Mike HcHugh, a long-time Chicago native, recently penned a book recounting his father’s stories. The elder McHugh, a building inspector and man about town, was “connected.” He knew police and crooks, mobsters and molls, union officials and politicos. He had all manner of yarns to spin to Mike, his brother Jerry, and I’m sure many others. The resulting volume, Chicago Westside Irish, reads like an adult story hour, best told at a bar and not your local library. McHugh’s approach is non-judgmental; it is simple reporting.
The book’s tone is conversational. Without sources or context, it is relatively easy to get lost amid the exploits, the names and the nicknames. On the other hand, with some selective web searching, it’s easy to put the pieces together. From what I’ve researched, McHugh’s stories are based in fact – no matter how fantastic they might read.

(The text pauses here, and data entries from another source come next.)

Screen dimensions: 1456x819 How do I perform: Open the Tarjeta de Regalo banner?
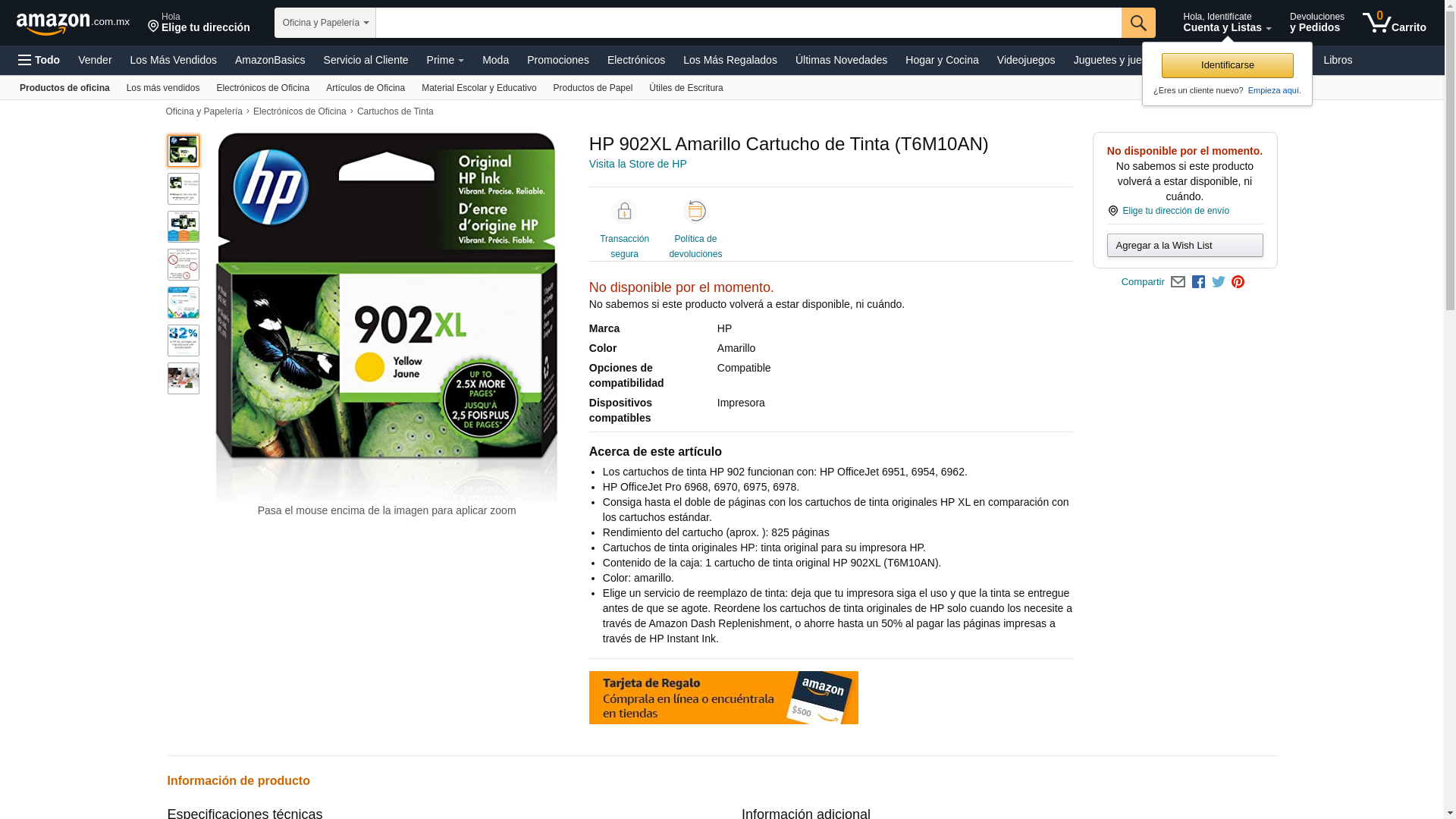pyautogui.click(x=723, y=698)
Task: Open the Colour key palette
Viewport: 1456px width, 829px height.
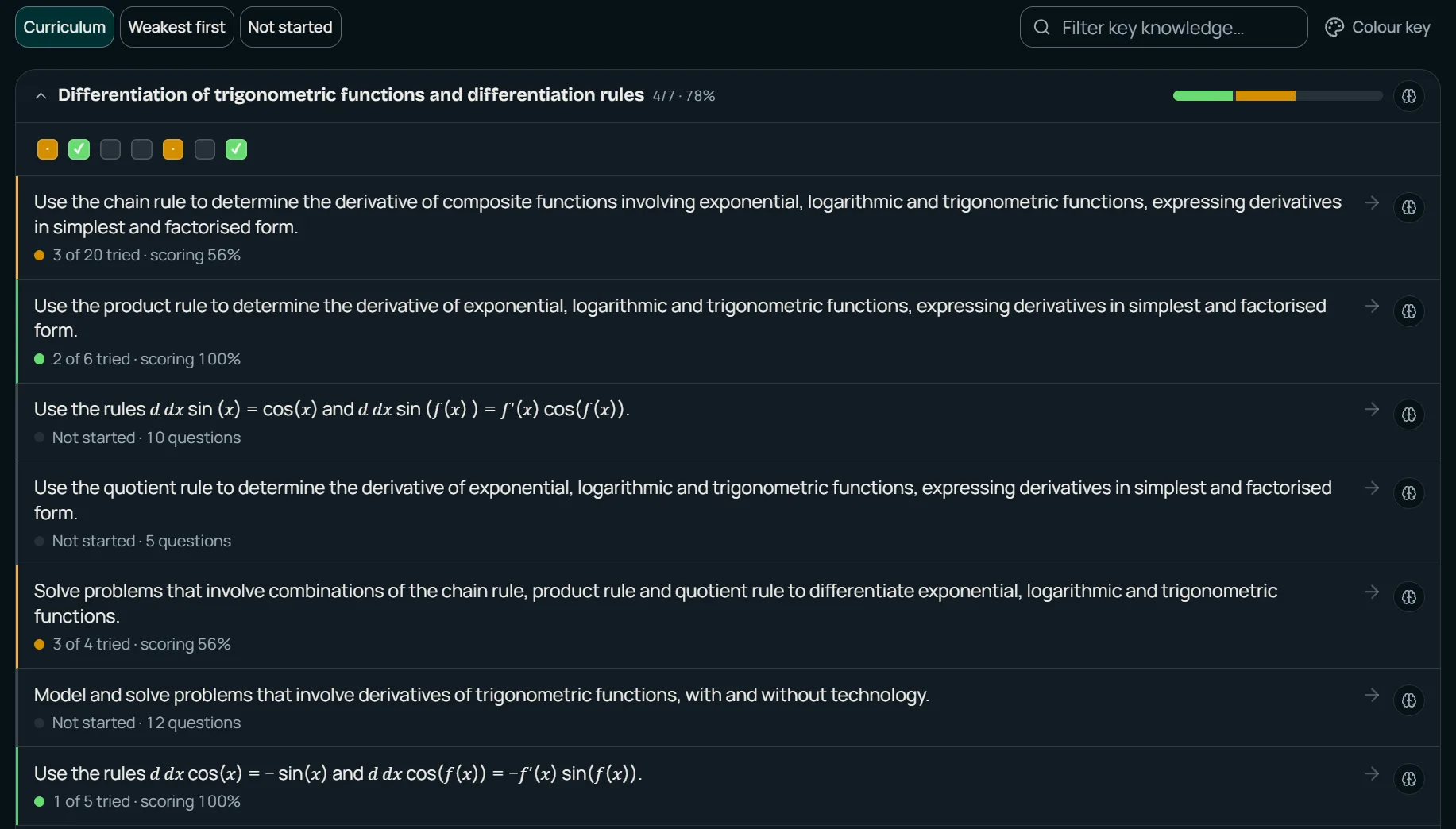Action: click(1377, 27)
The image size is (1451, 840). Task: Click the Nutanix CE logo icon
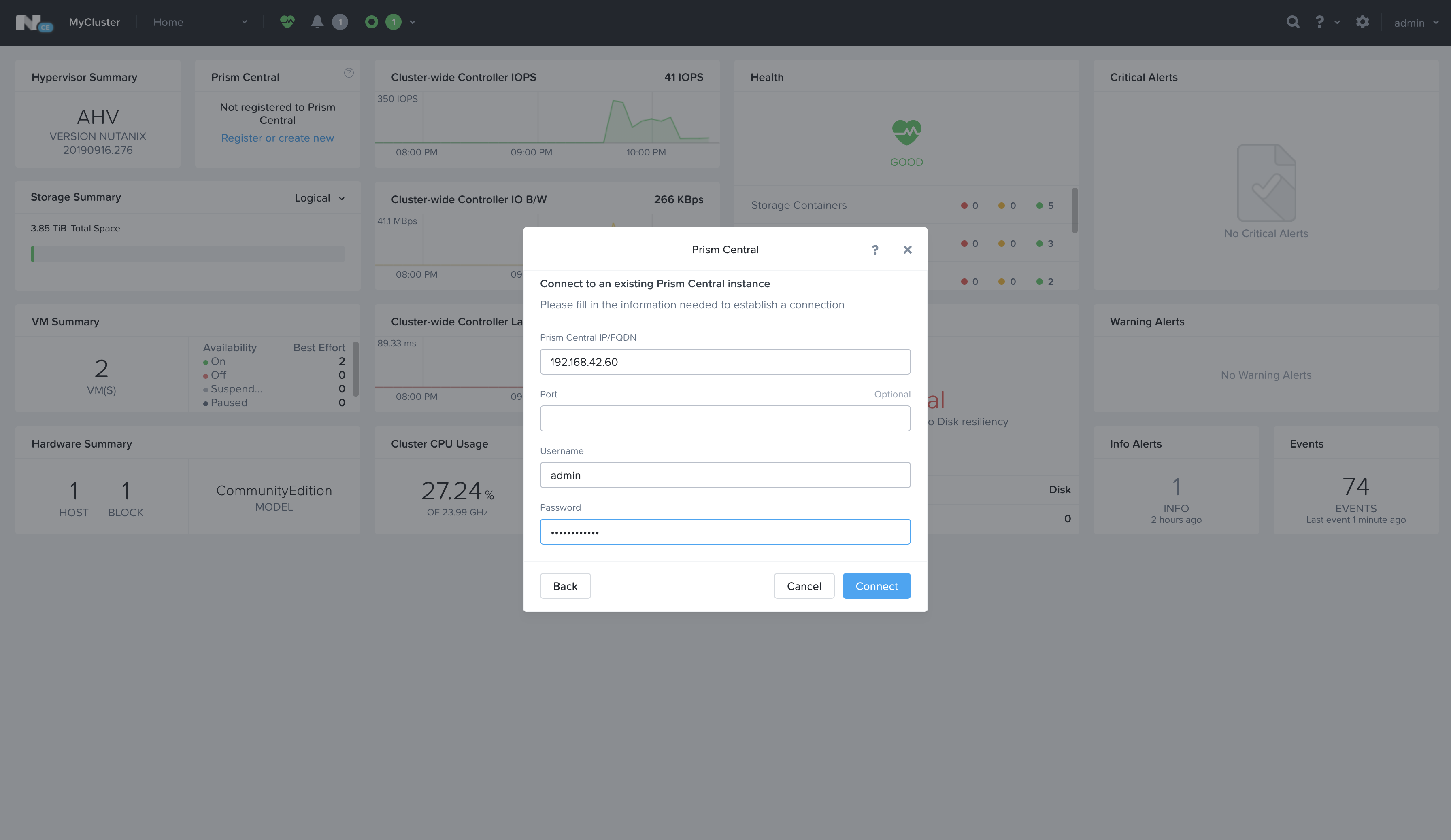(x=34, y=23)
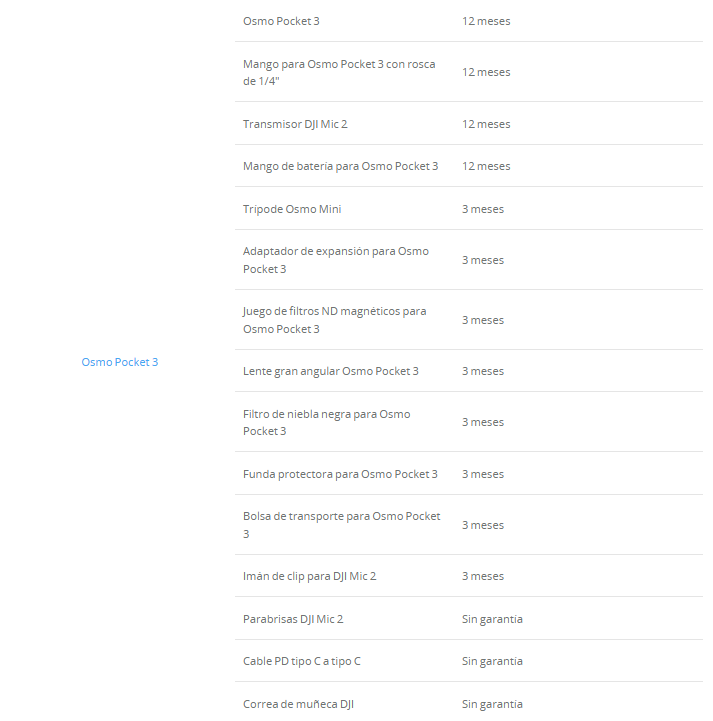Click Sin garantía beside Correa de muñeca DJI

tap(492, 704)
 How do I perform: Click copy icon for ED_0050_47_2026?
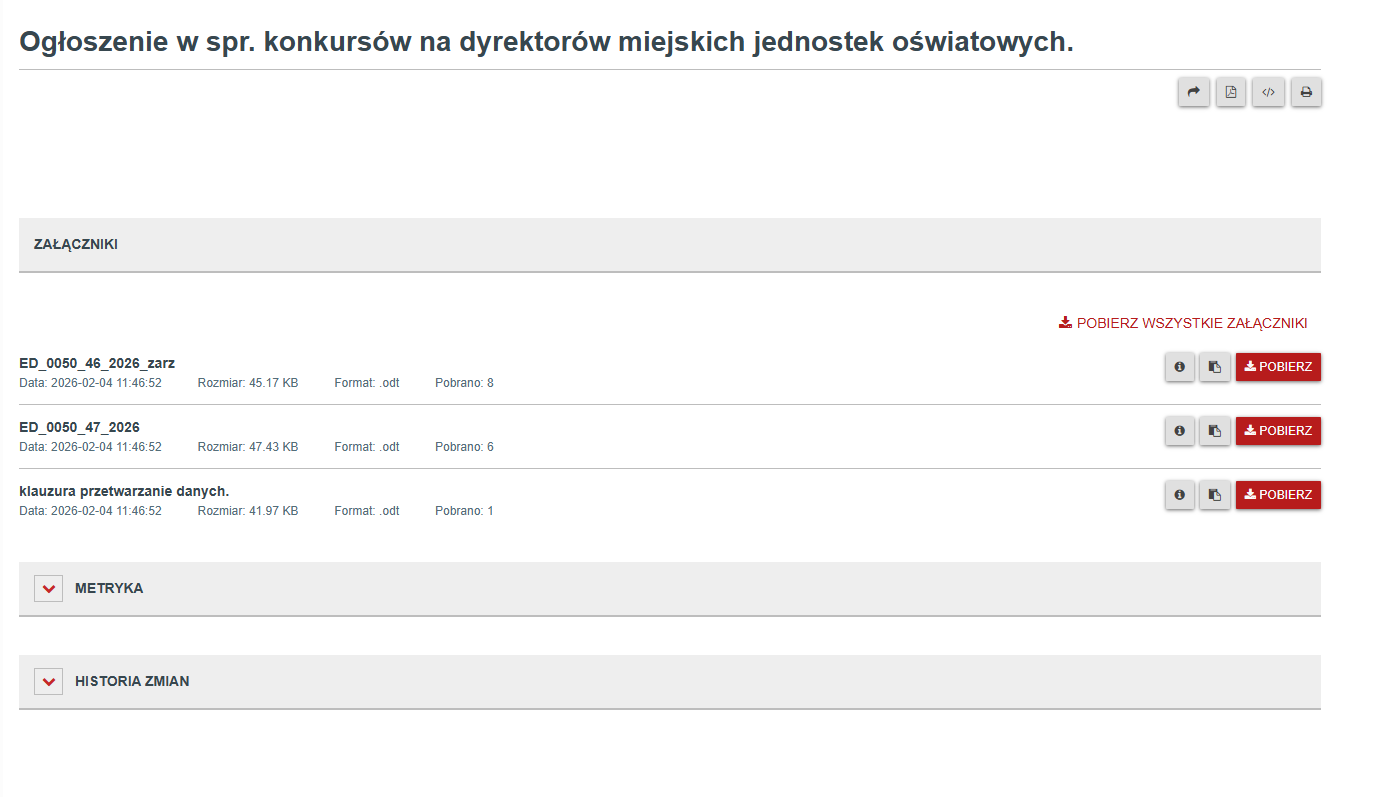(x=1215, y=431)
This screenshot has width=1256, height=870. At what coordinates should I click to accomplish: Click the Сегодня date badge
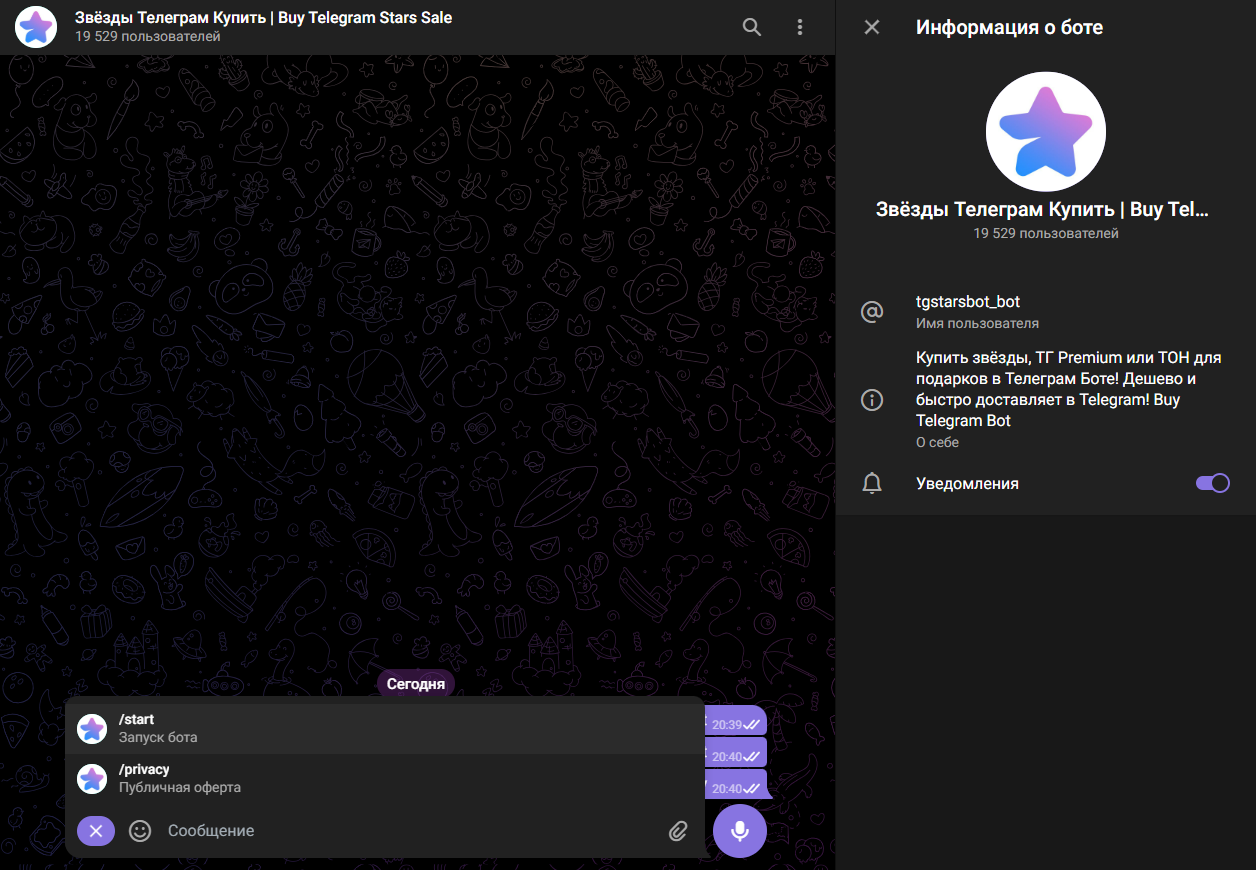click(416, 684)
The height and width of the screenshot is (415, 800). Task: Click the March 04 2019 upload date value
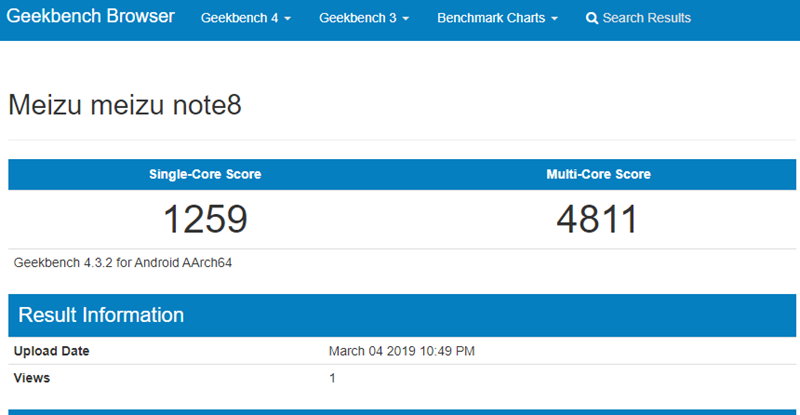(402, 351)
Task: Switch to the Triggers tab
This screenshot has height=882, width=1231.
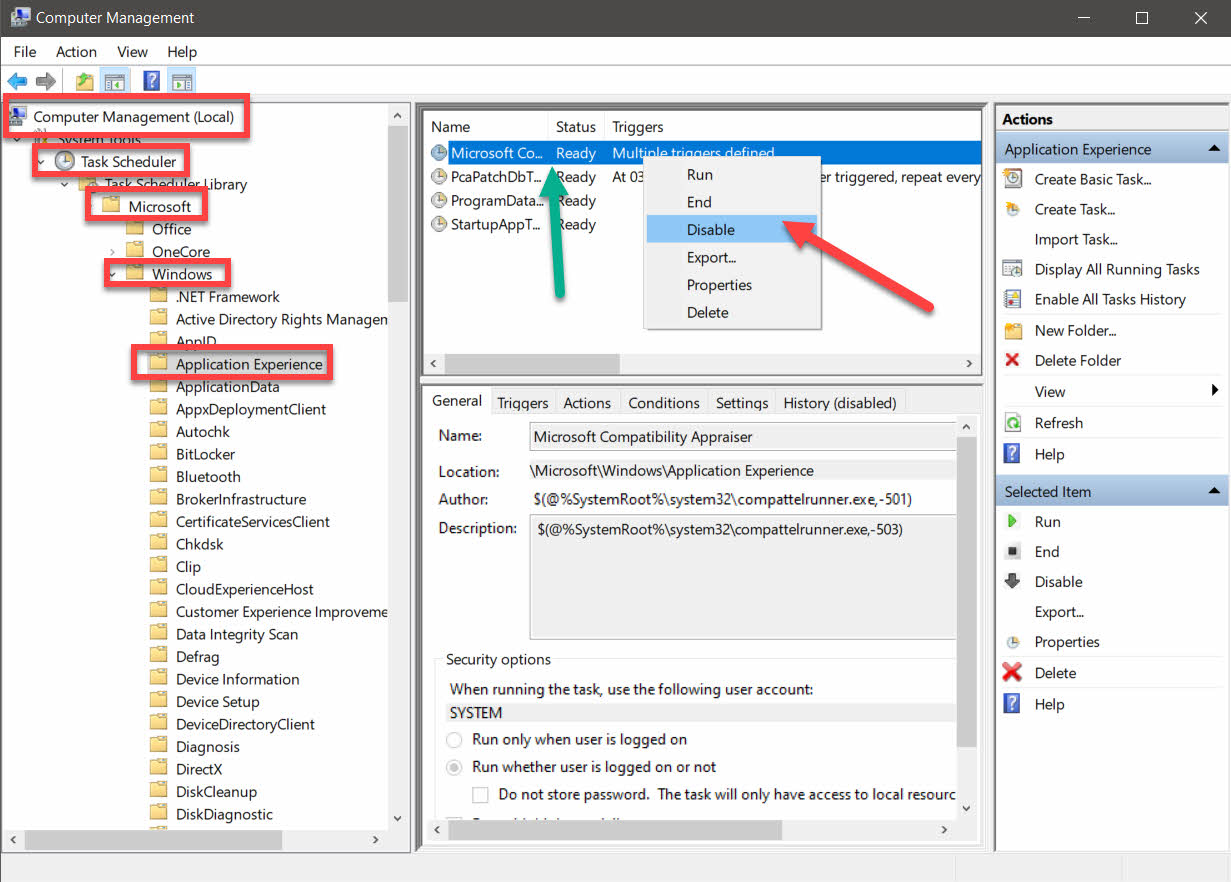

There were bootleggers in the family. Famed criminals, like Al Capone, move in and out of the tales, with a drink here, a funeral there. It’s a telling reminder of just how small a town the enormous city of Chicago can be.
Chicago Westside Irish is also a reminder of Chicago’s rich history – especially when it comes to crime, politics and criminal justice. Just as today, there were significant problems in the 1920s and 1930s, too. Chicago, for some, can very much be the wild, wild west.